═════ Provided data ═════

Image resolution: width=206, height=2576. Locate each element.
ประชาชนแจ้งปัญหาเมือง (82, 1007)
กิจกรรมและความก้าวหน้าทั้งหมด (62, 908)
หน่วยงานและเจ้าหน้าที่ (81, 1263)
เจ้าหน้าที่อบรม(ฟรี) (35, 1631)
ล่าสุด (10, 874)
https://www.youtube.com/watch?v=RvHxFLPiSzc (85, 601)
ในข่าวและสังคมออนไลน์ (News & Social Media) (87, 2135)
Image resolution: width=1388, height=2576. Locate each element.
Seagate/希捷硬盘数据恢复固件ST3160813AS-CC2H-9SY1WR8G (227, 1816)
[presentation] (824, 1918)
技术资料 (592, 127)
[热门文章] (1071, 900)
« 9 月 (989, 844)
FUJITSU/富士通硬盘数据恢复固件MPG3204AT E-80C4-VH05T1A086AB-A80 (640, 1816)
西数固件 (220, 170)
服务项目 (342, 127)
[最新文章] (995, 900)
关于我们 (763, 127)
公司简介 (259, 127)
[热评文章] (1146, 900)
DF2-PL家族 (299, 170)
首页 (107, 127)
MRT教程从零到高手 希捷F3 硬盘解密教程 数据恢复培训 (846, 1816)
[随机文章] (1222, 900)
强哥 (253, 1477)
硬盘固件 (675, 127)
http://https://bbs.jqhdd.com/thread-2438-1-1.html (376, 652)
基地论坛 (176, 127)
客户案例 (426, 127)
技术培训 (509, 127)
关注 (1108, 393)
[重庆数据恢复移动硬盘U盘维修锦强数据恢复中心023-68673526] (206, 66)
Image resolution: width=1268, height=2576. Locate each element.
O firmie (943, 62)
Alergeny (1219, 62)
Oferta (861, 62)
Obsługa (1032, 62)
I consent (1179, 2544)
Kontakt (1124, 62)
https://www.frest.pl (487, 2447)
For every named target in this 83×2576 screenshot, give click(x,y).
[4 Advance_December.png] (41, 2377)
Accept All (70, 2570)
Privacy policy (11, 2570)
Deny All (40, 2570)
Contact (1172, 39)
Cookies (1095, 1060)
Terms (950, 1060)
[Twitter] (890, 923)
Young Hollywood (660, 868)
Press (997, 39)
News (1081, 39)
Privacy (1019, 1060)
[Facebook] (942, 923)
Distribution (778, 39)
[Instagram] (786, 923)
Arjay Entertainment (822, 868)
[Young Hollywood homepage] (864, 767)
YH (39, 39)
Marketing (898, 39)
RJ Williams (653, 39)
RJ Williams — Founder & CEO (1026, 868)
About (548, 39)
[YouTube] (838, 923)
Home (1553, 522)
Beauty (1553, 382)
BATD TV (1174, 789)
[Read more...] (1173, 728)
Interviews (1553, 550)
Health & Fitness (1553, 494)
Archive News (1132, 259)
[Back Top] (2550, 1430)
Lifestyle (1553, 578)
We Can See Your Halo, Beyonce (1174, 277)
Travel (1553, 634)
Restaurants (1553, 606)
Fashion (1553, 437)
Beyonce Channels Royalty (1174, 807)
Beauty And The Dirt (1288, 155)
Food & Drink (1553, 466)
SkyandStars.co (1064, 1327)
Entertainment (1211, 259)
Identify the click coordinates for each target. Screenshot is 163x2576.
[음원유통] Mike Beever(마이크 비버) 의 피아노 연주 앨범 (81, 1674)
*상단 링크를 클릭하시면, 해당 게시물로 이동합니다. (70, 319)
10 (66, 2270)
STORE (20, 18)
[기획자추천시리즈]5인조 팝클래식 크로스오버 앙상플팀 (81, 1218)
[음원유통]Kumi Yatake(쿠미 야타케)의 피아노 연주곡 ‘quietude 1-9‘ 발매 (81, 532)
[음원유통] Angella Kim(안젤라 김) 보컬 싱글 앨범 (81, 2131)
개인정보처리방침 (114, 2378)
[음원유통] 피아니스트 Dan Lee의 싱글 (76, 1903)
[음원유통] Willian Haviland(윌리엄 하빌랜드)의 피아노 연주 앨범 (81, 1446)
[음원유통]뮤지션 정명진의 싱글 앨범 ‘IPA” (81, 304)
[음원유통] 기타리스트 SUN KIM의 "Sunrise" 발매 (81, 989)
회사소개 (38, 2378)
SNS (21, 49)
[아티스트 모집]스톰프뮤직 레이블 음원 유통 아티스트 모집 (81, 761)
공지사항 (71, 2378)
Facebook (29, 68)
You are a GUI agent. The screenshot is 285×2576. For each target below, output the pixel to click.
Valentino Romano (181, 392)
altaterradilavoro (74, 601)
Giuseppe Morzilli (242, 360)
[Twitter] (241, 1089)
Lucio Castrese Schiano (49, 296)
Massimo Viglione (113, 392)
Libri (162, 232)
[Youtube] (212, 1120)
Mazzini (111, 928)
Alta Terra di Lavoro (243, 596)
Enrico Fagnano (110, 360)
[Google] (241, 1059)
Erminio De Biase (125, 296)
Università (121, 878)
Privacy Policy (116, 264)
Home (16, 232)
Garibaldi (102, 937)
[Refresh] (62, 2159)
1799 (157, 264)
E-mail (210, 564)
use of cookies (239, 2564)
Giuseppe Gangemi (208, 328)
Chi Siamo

═════

▶ _Task brief_:
If a line in the records contains "resolution", report it.

▶ _Your solution_:
Image resolution: width=206, height=2576. Locate each element.
Image resolution: width=1388, height=2576. Locate each element.
Image resolution: width=1268, height=2576. Locate each element.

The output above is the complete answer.